WILKINSON, Circuit Judge:

The plaintiff in this case alleges that defendant fiduciaries breached their duty to him by failing to implement the investment strategy he had selected for his employee retirement account. Relying on two separate provisions of the Employee Retirement Income Security Act of 1974 (ERISA), 29 U.S.C. §§ 1132(a)(2) and 1132(a)(3) (2000), he seeks recovery of the amount by which his account would have appreciated had defendants followed his instructions. The district court concluded that his complaint did not request a form of relief available under ERISA, and it therefore granted defendants' motion for judgment on the pleadings.

We affirm. Section 1132(a)(2) provides remedies only for entire plans, not for individuals. And while § 1132(a)(3) does in some cases furnish individualized remedies, the Supreme Court's decisions in Mertens v. Hewitt Associates, 508 U.S. 248, 113 S.Ct. 2063, 124 L.Ed.2d 161 (1993), and Great-West Life & Annuity Insurance Co. v. Knudson, 534 U.S. 204, 122 S.Ct. 708, 151 L.Ed.2d 635 (2002), compel the conclusion that it does not supply one here. Plaintiff has alleged no unjust enrichment, unlawful possession, or self-dealing on the part of defendants, and the remedy he seeks falls outside the scope of the "equitable relief" that § 1132(a)(3) authorizes.

I.

DeWolff, Boberg & Associates, Inc. is a nationwide management consulting firm organized under the laws of South Carolina. It administers, and is thus a fiduciary of, an ERISA-regulated 401(k) retirement savings plan in which its current and former employees participate. The plan permits participants who so desire to manage their own accounts by selecting from a menu of various investment options.

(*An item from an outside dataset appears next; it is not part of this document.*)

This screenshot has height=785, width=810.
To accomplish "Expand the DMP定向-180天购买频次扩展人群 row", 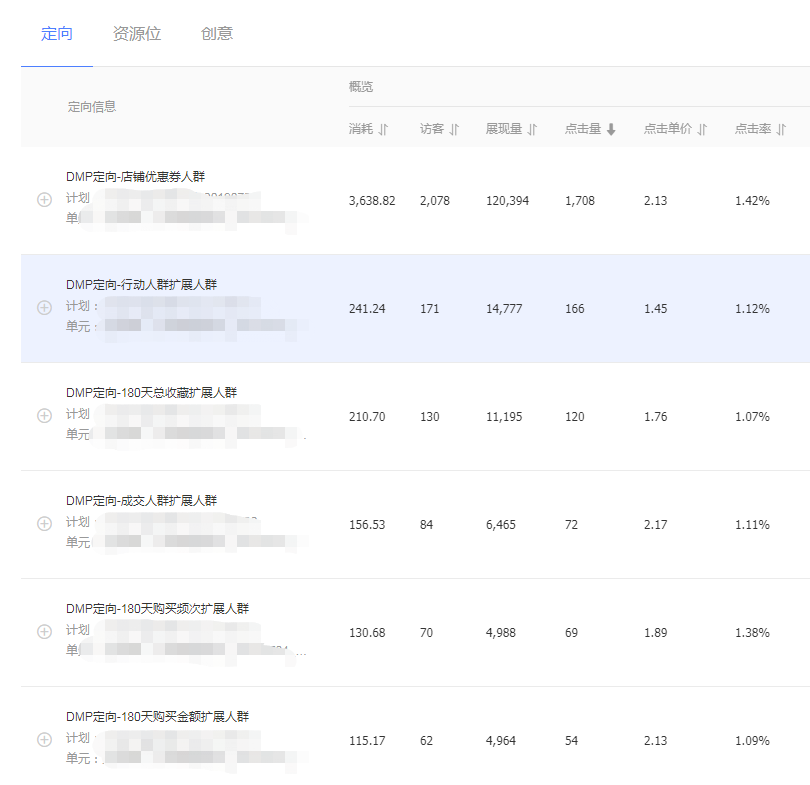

Plaintiff James LaRue has participated in this 401(k) plan since 1993. He alleges that in 2001 and 2002, he directed DeWolff to make certain changes to the investments in his plan account, but that these directions were never carried out. In 2004, he brought suit against DeWolff and the plan, claiming that this omission amounted to a breach of fiduciary duty.* According to the complaint, his "interest in the plan ha[d] been depleted approximately $150,000.00" as a result of defendants' failure to follow his instructions. To recover for this loss, the complaint sought "appropriate `make whole' or other equitable relief pursuant to [29 U.S.C. § 1132(a)(3)]."

Defendants subsequently filed a Rule 12(c) motion for judgment on the pleadings, contending that plaintiff's requested remedy was not available under § 1132(a)(3). The district court agreed, and thereafter dismissed the case with prejudice.

Plaintiff appeals. We review de novo a district court's decision to grant judgment on the pleadings. See Burbach Broad. Co. of Del. v. Elkins Radio Corp., 278 F.3d 401, 405-06 (4th Cir.2002).

II.

In enacting ERISA, Congress sought to uniformly regulate the wide universe of employee benefit plans. See Aetna Health Inc. v. Davila, 542 U.S. 200, 208, 124 S.Ct. 2488, 159 L.Ed.2d 312 (2004). A salient feature of this effort was the careful delineation of civil remedies available to litigants seeking to enforce their rights under such plans. See id. at 208-09, 124 S.Ct. 2488. Congress broadly preempted previously available state-law causes of action, see 29 U.S.C. § 1144(a), and set forth in a single section of ERISA the exclusive list of civil actions available to parties aggrieved by a statutory violation, see id. § 1132(a); see also Ingersoll-Rand Co. v McClendon, 498 U.S. 133, 144, 111 S.Ct. 478, 112 L.Ed.2d 474 (1990).

Section 1132(a) stops short of providing ERISA complainants with a full arsenal of relief. ERISA is "an enormously complex and detailed statute that resolve[s] innumerable disputes between powerful competing interests—not all in favor of potential plaintiffs." Mertens v. Hewitt Assocs., 508 U.S. 248, 262, 113 S.Ct. 2063, 124 L.Ed.2d 161 (1993). Its civil enforcement provision in particular attempts to settle "a tension between the primary ERISA goal of benefiting employees and the subsidiary goal of containing pension costs." Id. at 262-63, 113 S.Ct. 2063 (internal quotation marks and alterations omitted). Congress has consequently made various "policy choices" resulting in "the inclusion of certain remedies and the exclusion of others." Pilot Life Ins. Co. v. Dedeaux, 481 U.S. 41, 54, 107 S.Ct. 1549, 95 L.Ed.2d 39 (1987).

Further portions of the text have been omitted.